What is remarkable to me about Robin Williams was how in his genius, improvisational imitations of people of different races, ethnicity, religions, genders, sexual persuasion, age, and size, no one ever took offense. In fact, the offended party cheered him on. That is remarkable in this day and age of political correctness. The fact that all sides of the pundit cable TV and radio spectrum honored him yesterday attests to Williams's far reaching popularity and how he related to us all. Maybe he really did come from another planet, as did Mork, his first starring role on TV's Mork And Mindy.

Maybe it is because he was an equal opportunity offender or he was a self-effacing comic. Those traits may have contributed to the phenomenon, but I think it was because he was just plain funny and he made it cool to laugh at one's self. Gays loved his turn as a gay man in The Bird Cage, people of all ages and sexes delighted in his portrayal as a woman in Mrs. Doubtfire.

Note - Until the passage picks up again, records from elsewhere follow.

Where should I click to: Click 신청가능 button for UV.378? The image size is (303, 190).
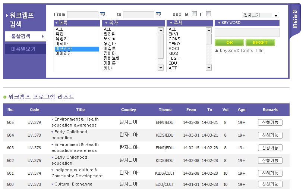pos(270,135)
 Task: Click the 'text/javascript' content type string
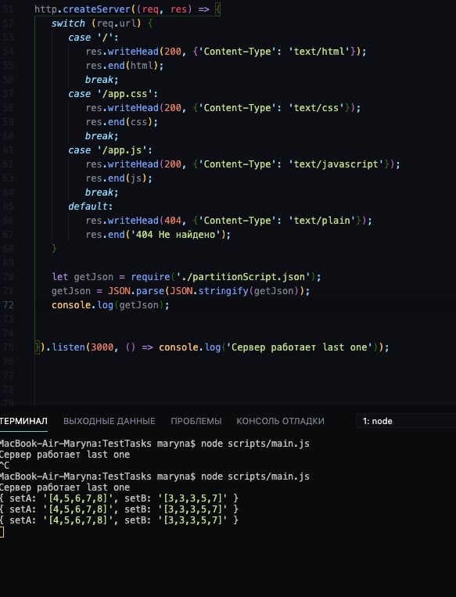[336, 164]
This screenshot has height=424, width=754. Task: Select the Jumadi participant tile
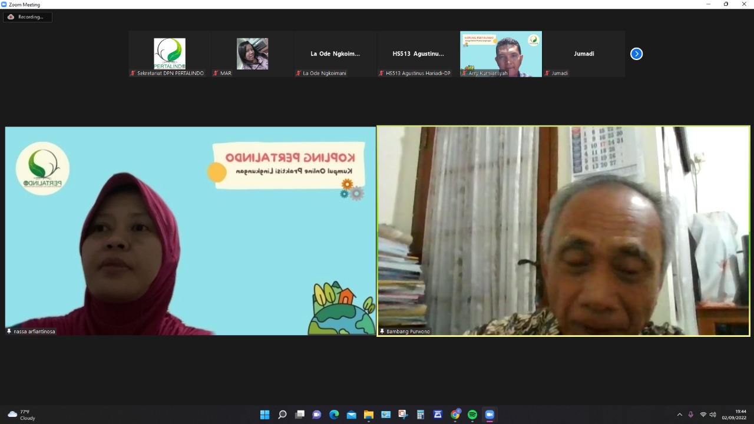point(584,54)
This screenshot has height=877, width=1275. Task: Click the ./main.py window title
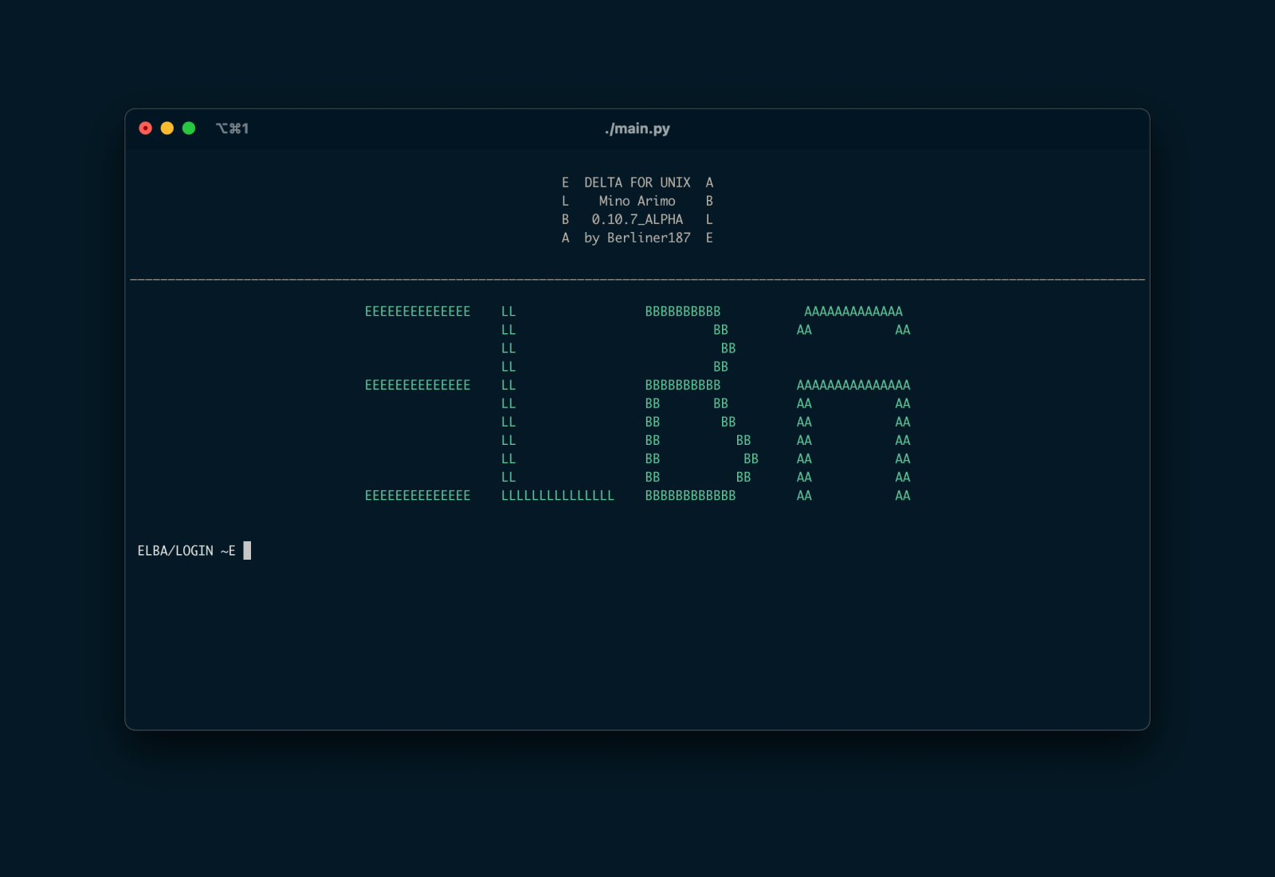click(x=637, y=128)
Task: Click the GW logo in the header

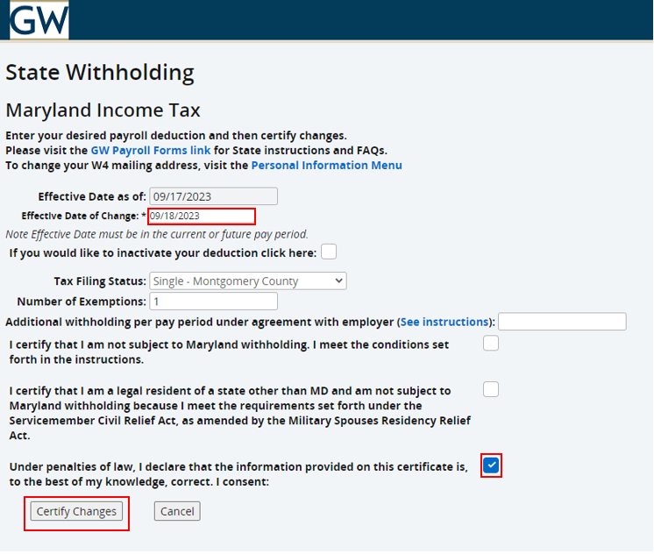Action: [x=39, y=19]
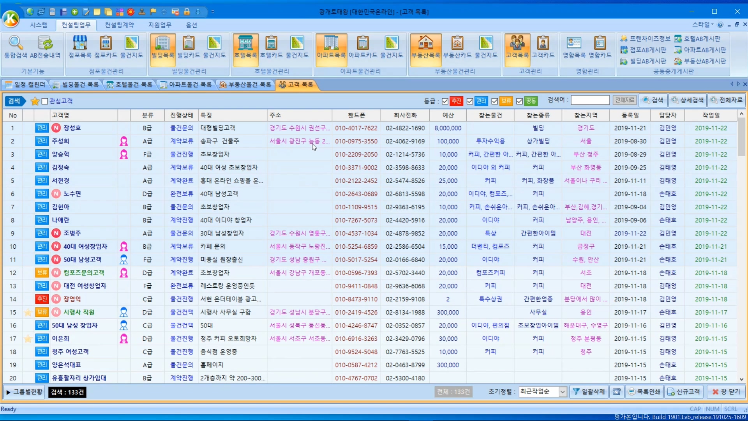Open 명함목록 business card list icon
This screenshot has width=748, height=421.
point(574,47)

Robin also knew how to take serious subjects and make us see the humor in them. He took the sting out of war in Good Morning, Vietnam. He made sick patients and children forget their illnesses for a while in Patch Adams. He helped Matt Damon laugh at himself when he played his psychologist in Good Will Hunting, a role for which he won an Oscar.

And the fact that Robin Williams was able to brilliantly play serious roles that were out of character for him, like the introverted doctor in Awakenings, is a testament to his acting abilities.

We lost a remarkable artist Monday and will be feeling his loss for some time. But I am glad we have the film work and legacy he left behind. I only wish he had been able to overcome his demons and accomplish for himself what he had done for others: make the world a brighter, happier, and more accepting place. RIP, Robin Williams. We will never forget you.